**Task prompt**
Nothing but the lines from the one including "Resources (476, 51)" through the last line of the entries, restated exactly, should appear in the answer; omit the pictures.

──────── Data under study ────────

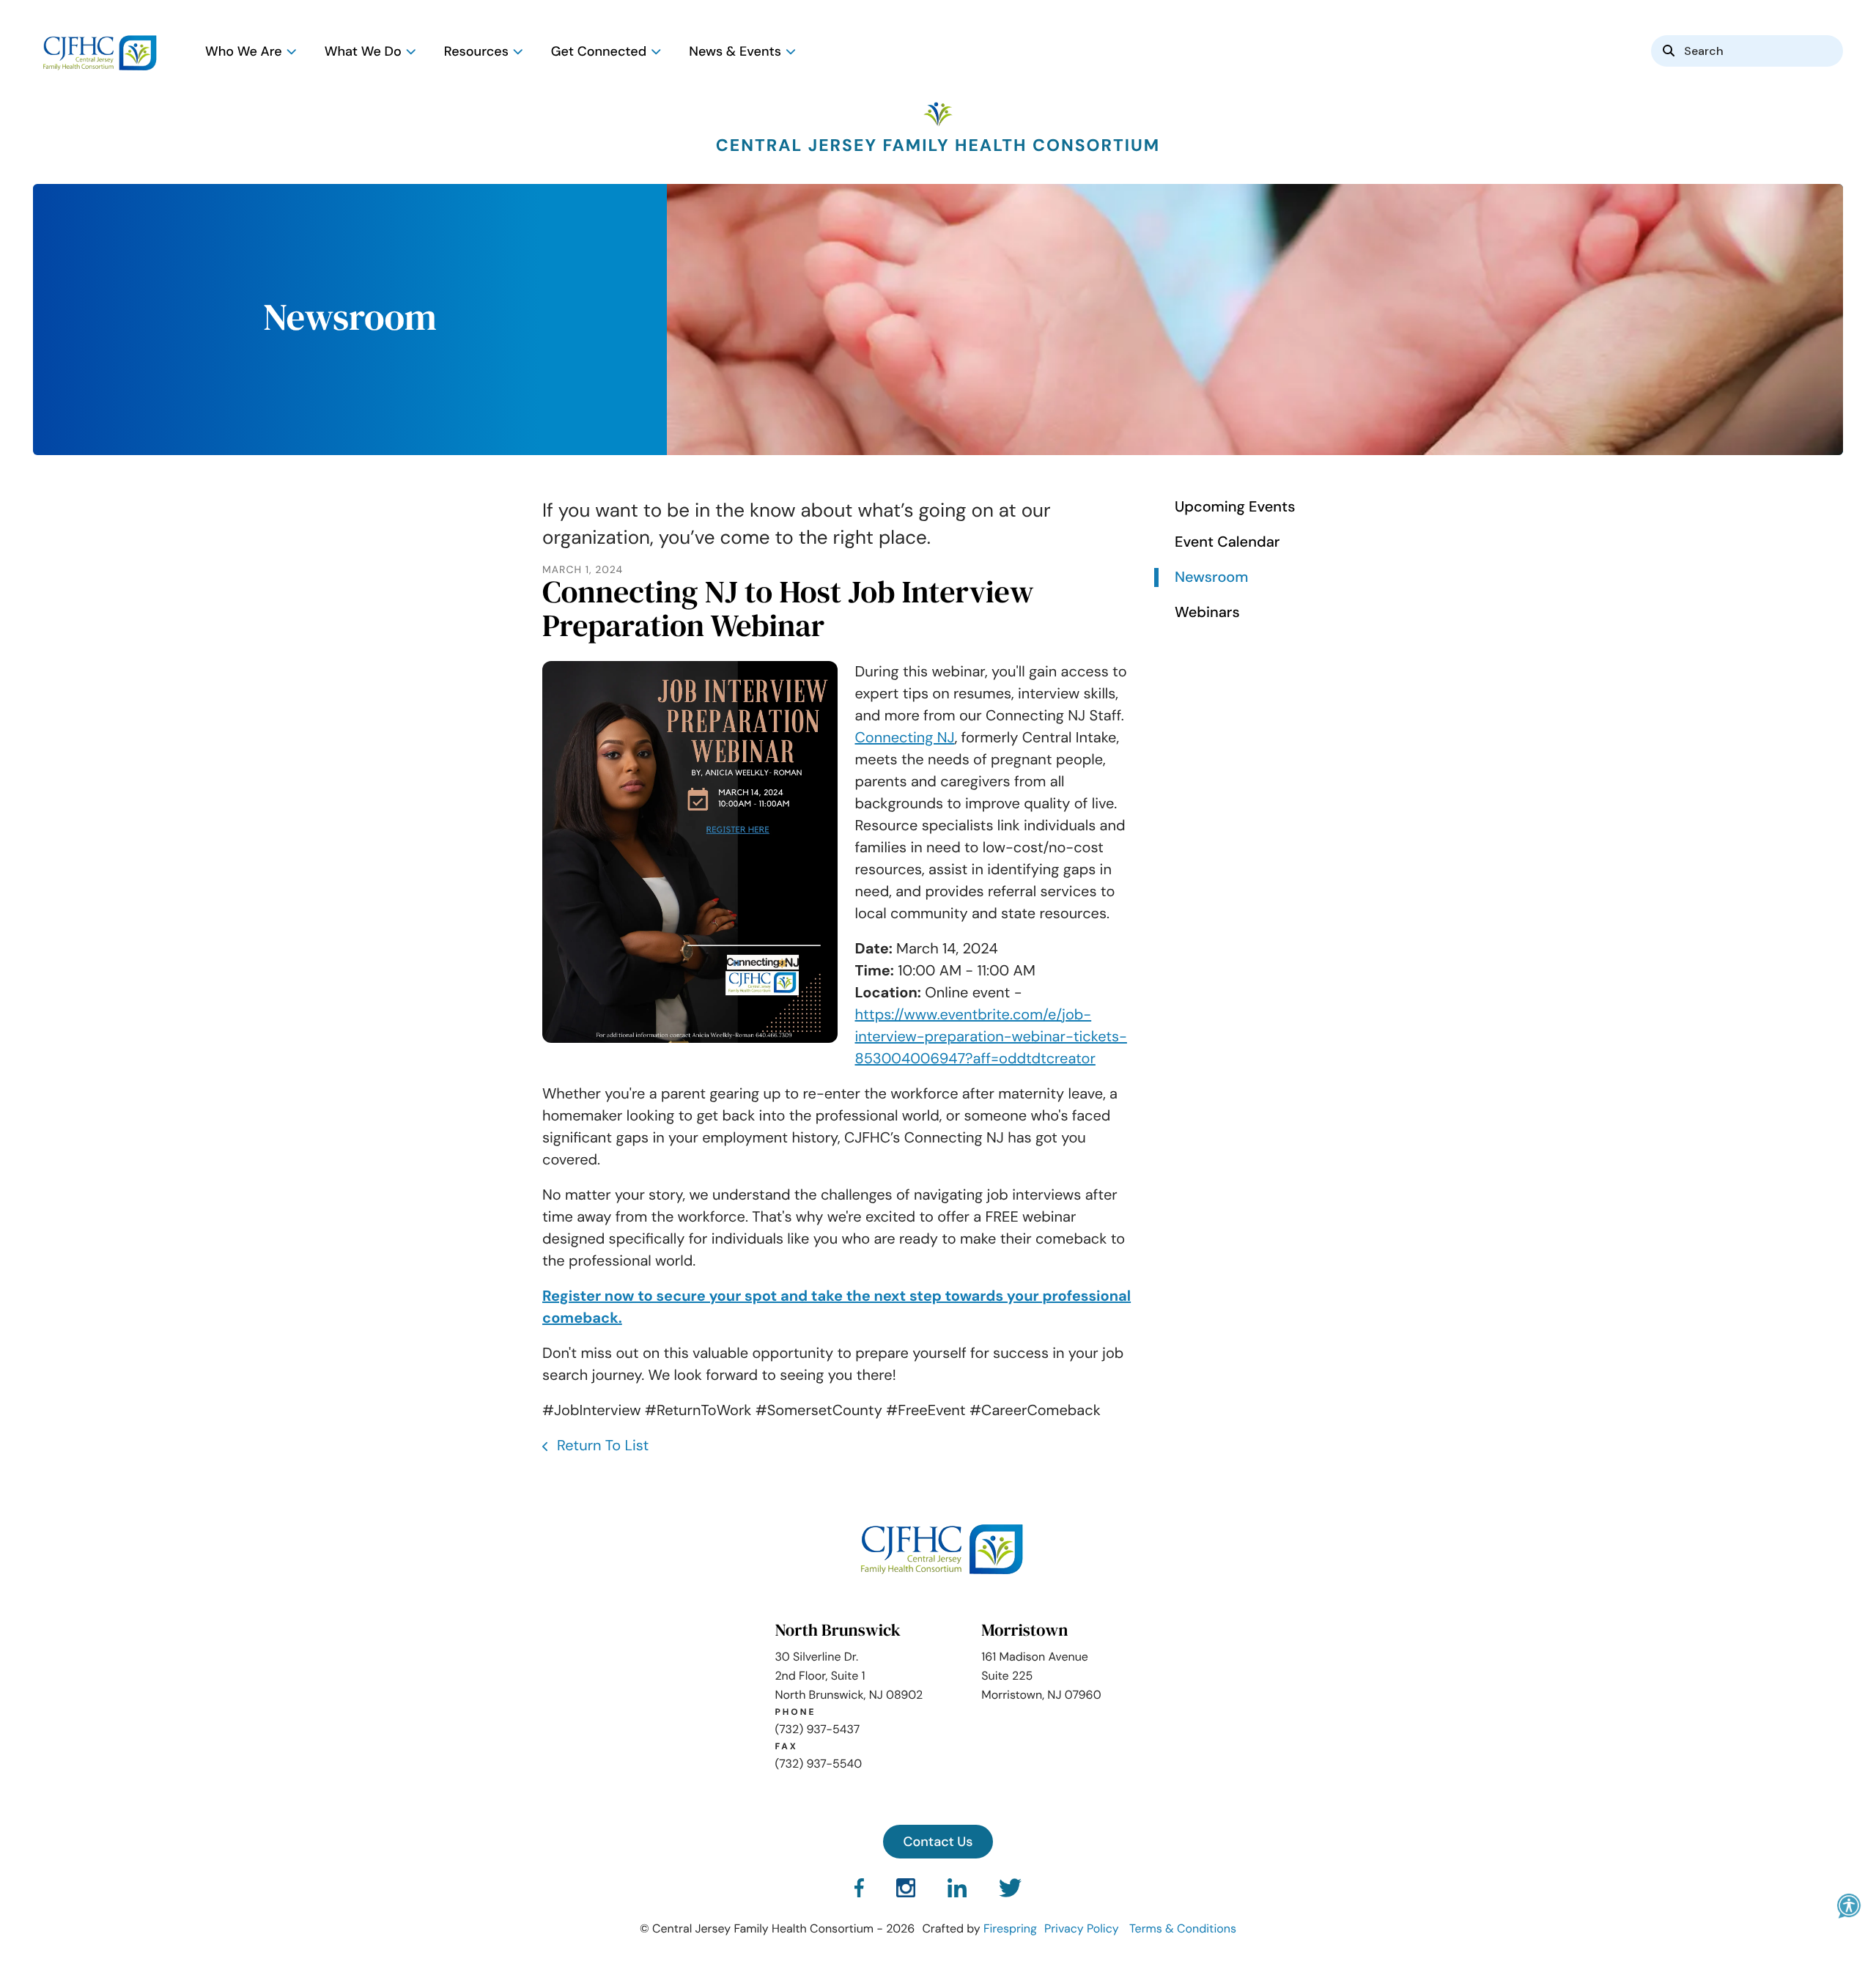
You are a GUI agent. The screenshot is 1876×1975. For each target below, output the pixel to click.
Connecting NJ (905, 737)
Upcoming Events (1235, 507)
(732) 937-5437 (817, 1729)
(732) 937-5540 (818, 1763)
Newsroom (1211, 577)
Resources (476, 51)
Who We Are (243, 51)
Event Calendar (1227, 542)
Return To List (601, 1445)
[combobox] (1747, 51)
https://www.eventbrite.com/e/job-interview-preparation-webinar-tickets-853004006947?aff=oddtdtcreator (991, 1036)
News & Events (735, 51)
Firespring (1010, 1928)
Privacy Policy (1081, 1928)
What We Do (363, 51)
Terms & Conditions (1182, 1928)
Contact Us (937, 1841)
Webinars (1207, 612)
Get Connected (598, 51)
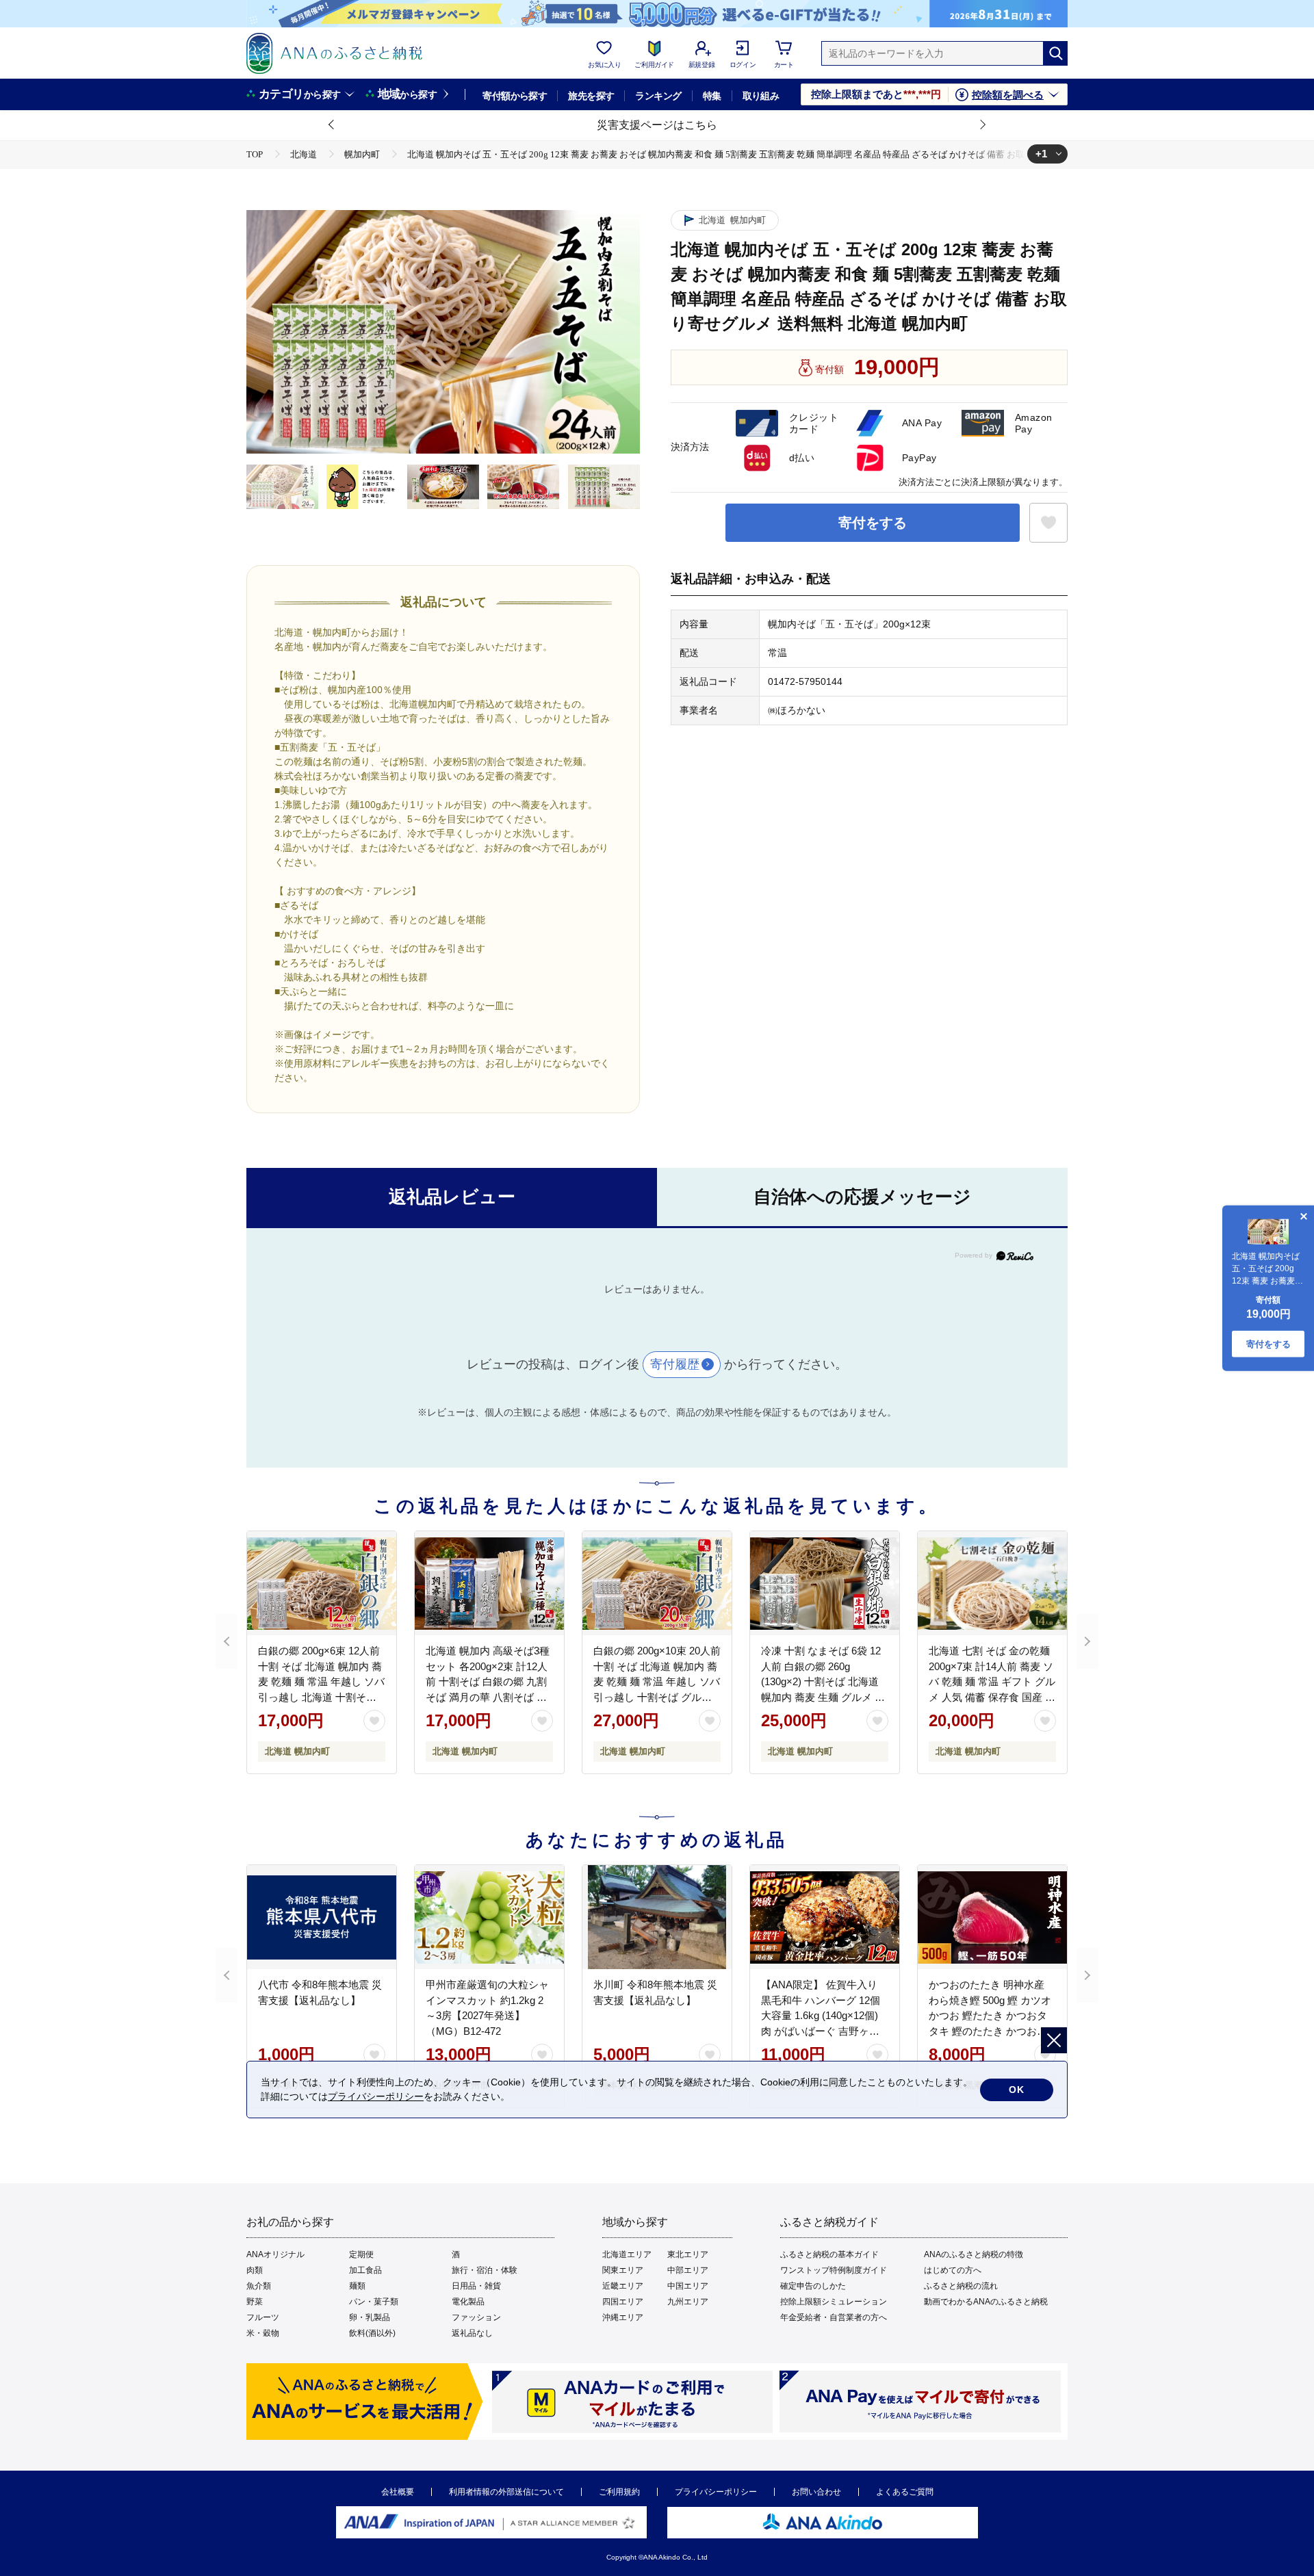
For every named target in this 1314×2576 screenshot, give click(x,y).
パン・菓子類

────────

**Written answer**
Resources (476, 51)
Who We Are (243, 51)
Event Calendar (1227, 542)
Return To List (601, 1445)
[combobox] (1747, 51)
https://www.eventbrite.com/e/job-interview-preparation-webinar-tickets-853004006947?aff=oddtdtcreator (991, 1036)
News & Events (735, 51)
Firespring (1010, 1928)
Privacy Policy (1081, 1928)
What We Do (363, 51)
Terms & Conditions (1182, 1928)
Contact Us (937, 1841)
Webinars (1207, 612)
Get Connected (598, 51)
For every named target in this 1314×2576 screenshot, give click(x,y).
パン・菓子類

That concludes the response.